After much humming and hawing about building our own blocks we decided to go ahead and do it.
We have the wood and it will make a good winter project.
Whether we purchased or built the blocks we had to start by making a list of what we needed.
I remember as kid how I would look at traditional rigged sailboats and wonder how one could figure out what each rope was for, how they could have so many lines and not get them tangled, how one could assemble those rigs and actually get it right? Ok, that might not be the kind of questioning most 8 year old commonly has but I did…
Traditional sailboats were part of my childhood world and while they captivated me, the rigs also intimidated me. It’s funny how, while gaffers are not so mysterious to me anymore, that feeling of intimidation over what seemed like overwhelming complexity, remains. I still look at sailboats with my childhood wonder; how did they figure it all out?
It amuses me as here I am, having to figure it all out… planning the rig…
What we really need to know for the upcoming project is how many blocks to make, what types, what sizes…. As amazing as the great wide web is for finding answers to questions, we found out there are questions with very little answers on the interwebs about 1910 technology
Books to the rescue, we skimmed through many photos and catalogs to compare boats and cross-over to our own rig.
In pure Murielle fashion, a spreadsheet came together in lieu of detailed block list.
So great! Now that we know how many blocks we need, how big? What shape? Steel strap or rope strop? In modern design we are so used to having access to clear specifications, this almost felt like reinventing the wheel.

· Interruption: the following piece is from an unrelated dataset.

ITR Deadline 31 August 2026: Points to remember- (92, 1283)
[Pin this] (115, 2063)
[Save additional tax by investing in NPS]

Here’s the simple answer to sizing the pulleys: size the pulley to the rope, size the roe to the load. Modern fibers are so strong that this is not applicable to a traditional rig reproduction and we find ourselves having to reinvent the wheel for a 1910 sailboat. Not quite. Ultimately, we need to choose a line size and loading strength not being a limit with modern materials, we need to size based on ergonomics; what feels fine in the hands? We decided to work around 1/2 and 5/8 lines for most of our running rigging. The majority of the blocks will be 6 inch blocks with sheaves cut out of 3.25 inch diameter delrin round bar and all rope stropped.
I made a couple pine models to determine an eye pleasing shape and experiment fabrication methods.
The first two ash blocks I made individually to test the methodology, jig and templates that I will use to fabricate the rest of the block in a line production….. I cant help it, my training in industrial fabrication is creeping on me…
Feeling happy with the first two blocks, we are going ahead and starting with a small run of 6 blocks. Blanks are ready to go.